STORED DATA:
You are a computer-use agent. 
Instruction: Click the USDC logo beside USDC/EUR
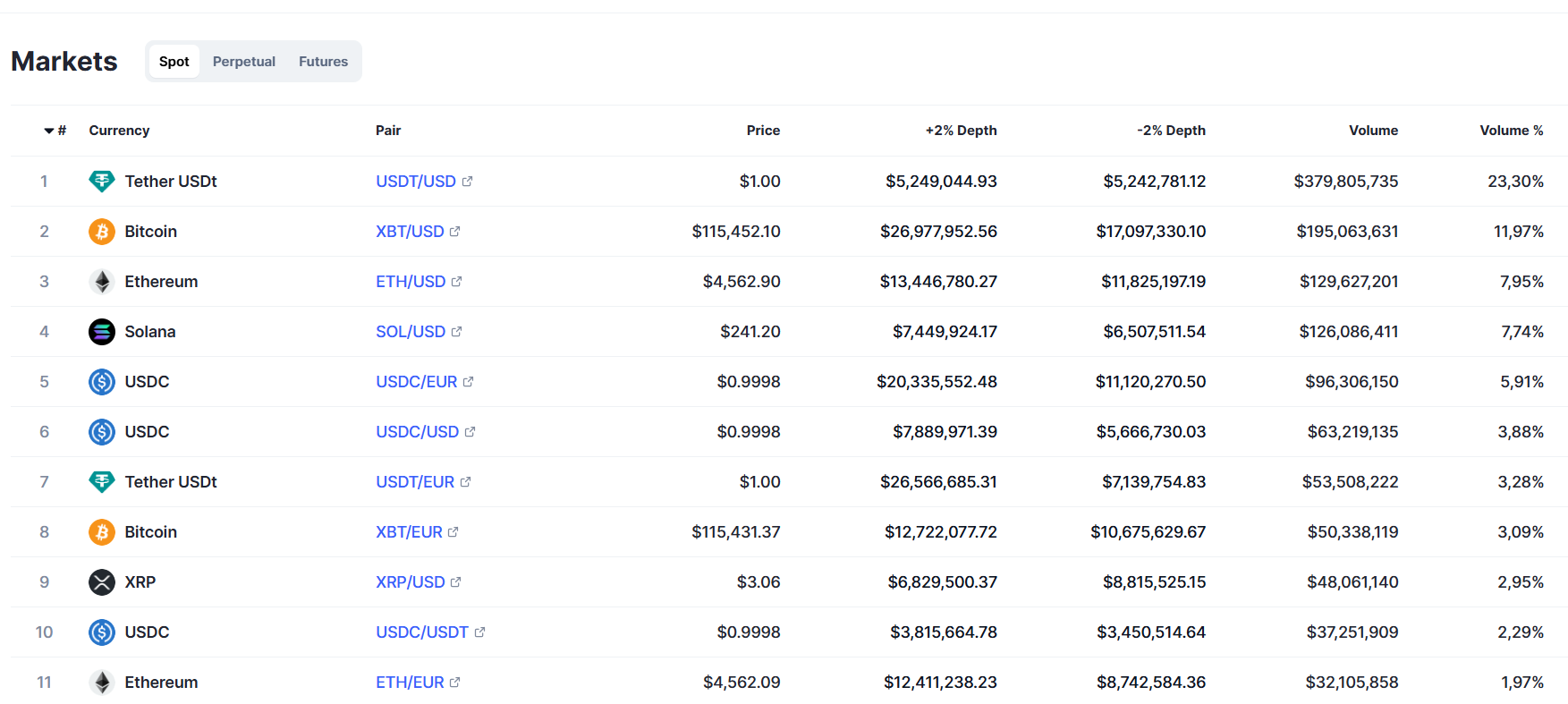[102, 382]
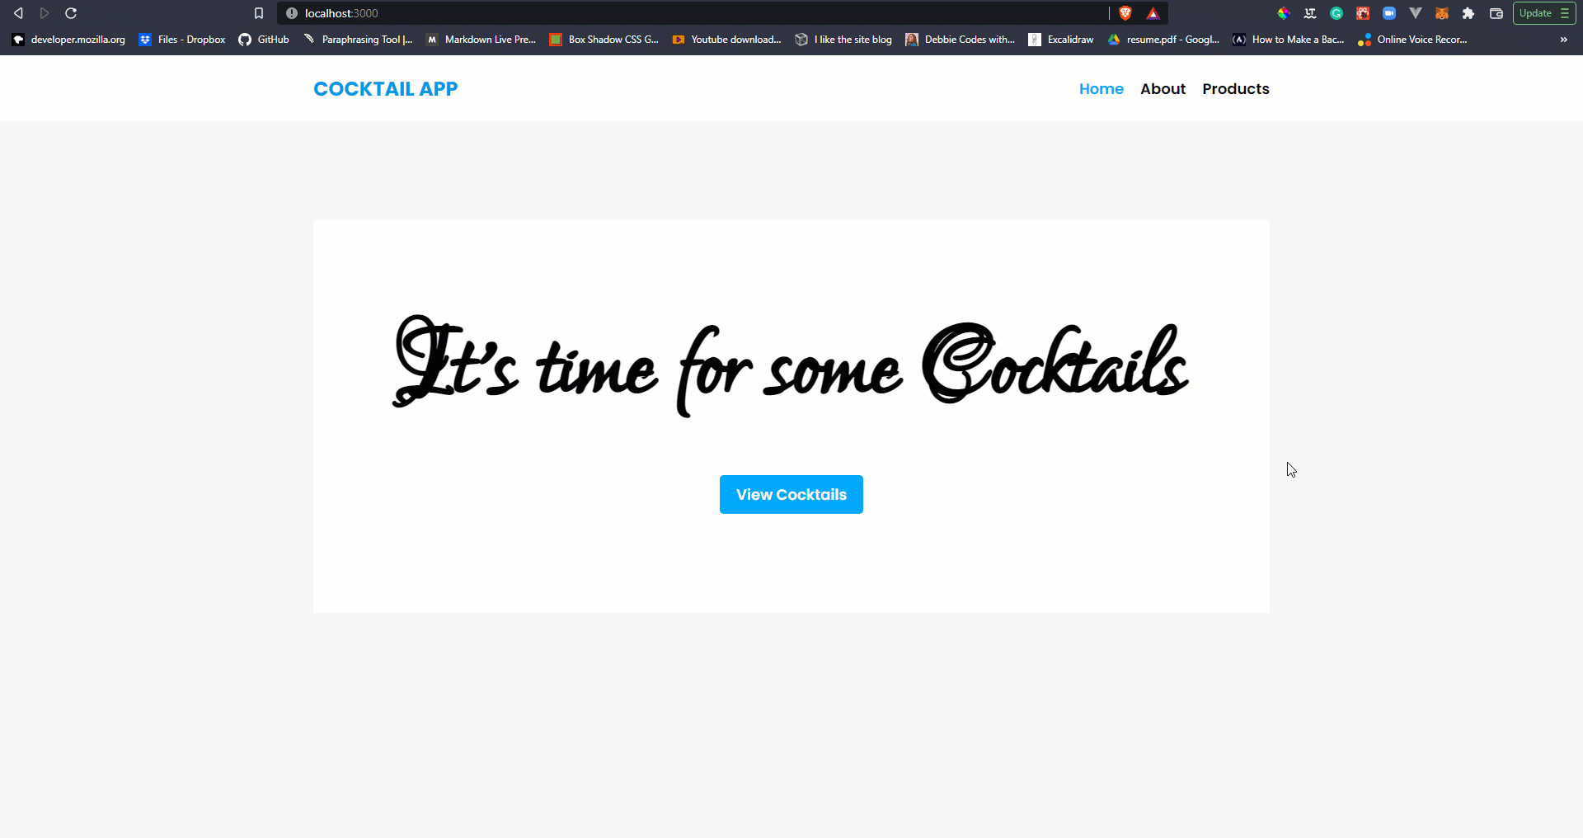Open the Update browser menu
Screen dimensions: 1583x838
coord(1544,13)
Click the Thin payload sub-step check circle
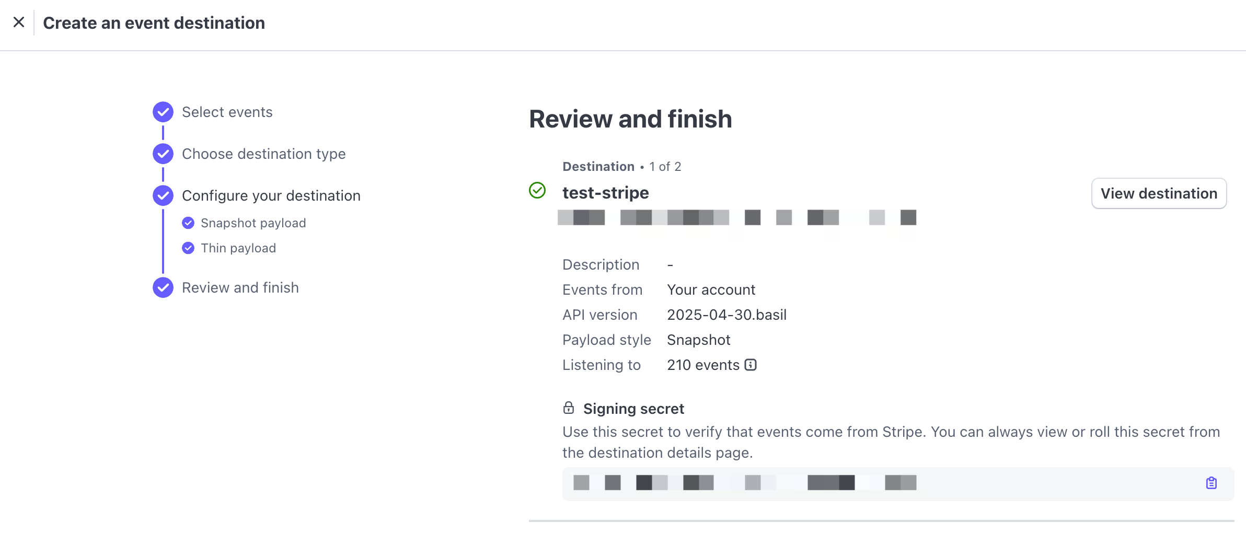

WRITTEN PROBLEM: Copy out every line of the material above word for word, leaving out the pictures.

OUTPUT FOR THIS TASK:
You are a computer-use agent. 
Instruction: Click the USDC logo beside USDC/EUR
[102, 382]
Open the Update browser menu
Screen dimensions: 1583x838
coord(1544,13)
Click the Thin payload sub-step check circle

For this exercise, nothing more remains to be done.